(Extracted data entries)
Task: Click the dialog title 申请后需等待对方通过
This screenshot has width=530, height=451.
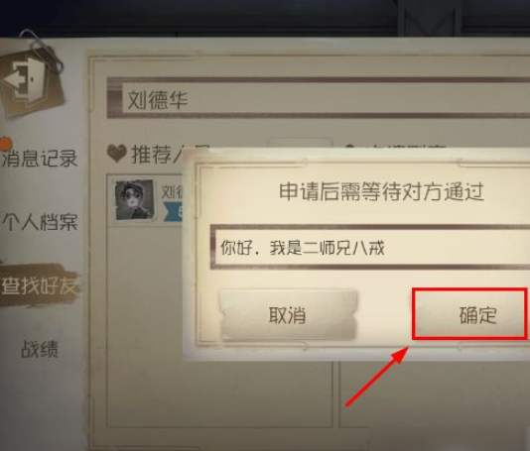Action: (381, 191)
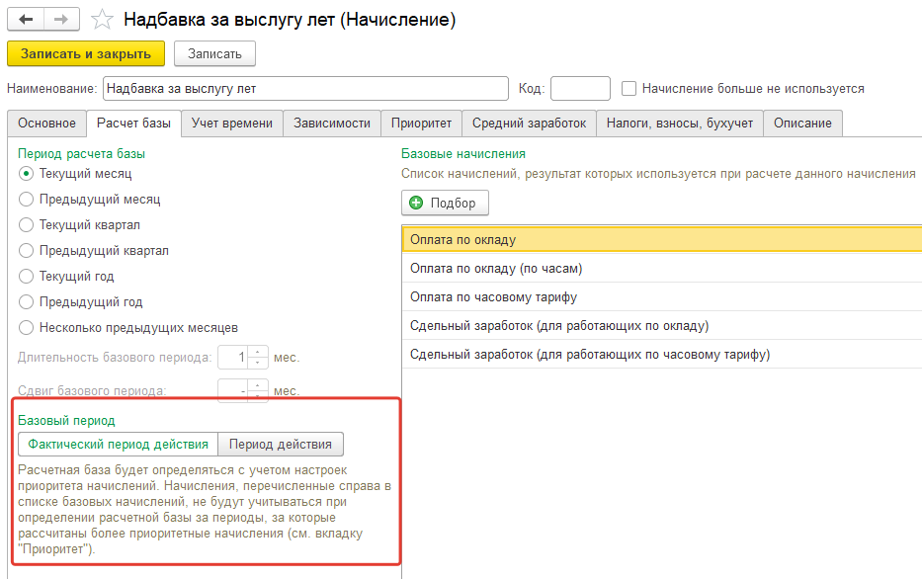Decrease Длительность базового периода with down arrow

click(x=258, y=363)
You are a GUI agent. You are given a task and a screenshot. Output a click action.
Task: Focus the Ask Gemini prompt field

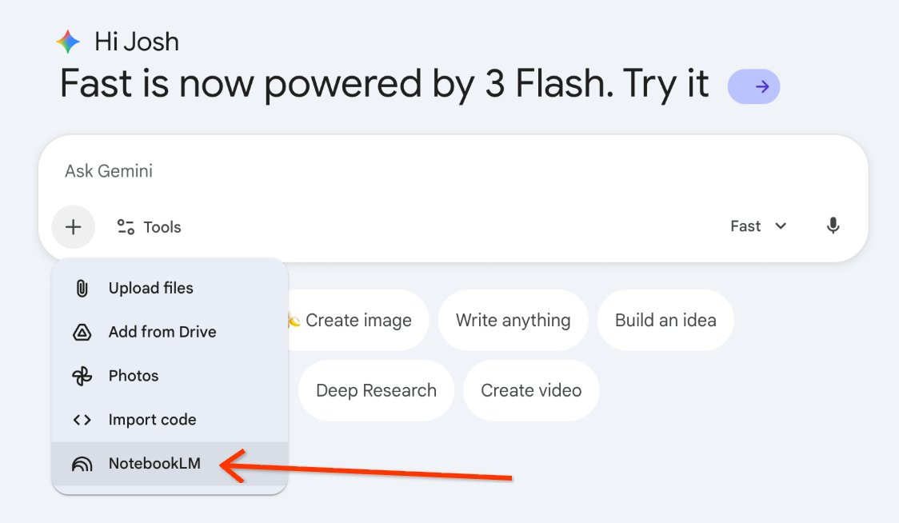tap(453, 171)
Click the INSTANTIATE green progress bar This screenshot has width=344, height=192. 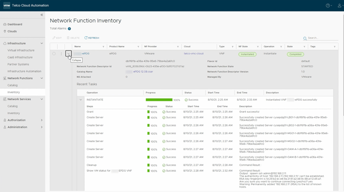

▶ **About this task**
The pictures stay out; repeat exactly the lines from the one with "You are a GUI" to the end of the entries above, and nothing else.

▶ **Written solution**
You are a GUI agent. You are given a task and a screenshot. Output a click action.
Task: Focus the Ask Gemini prompt field

tap(453, 171)
Click the INSTANTIATE green progress bar This screenshot has width=344, height=192. 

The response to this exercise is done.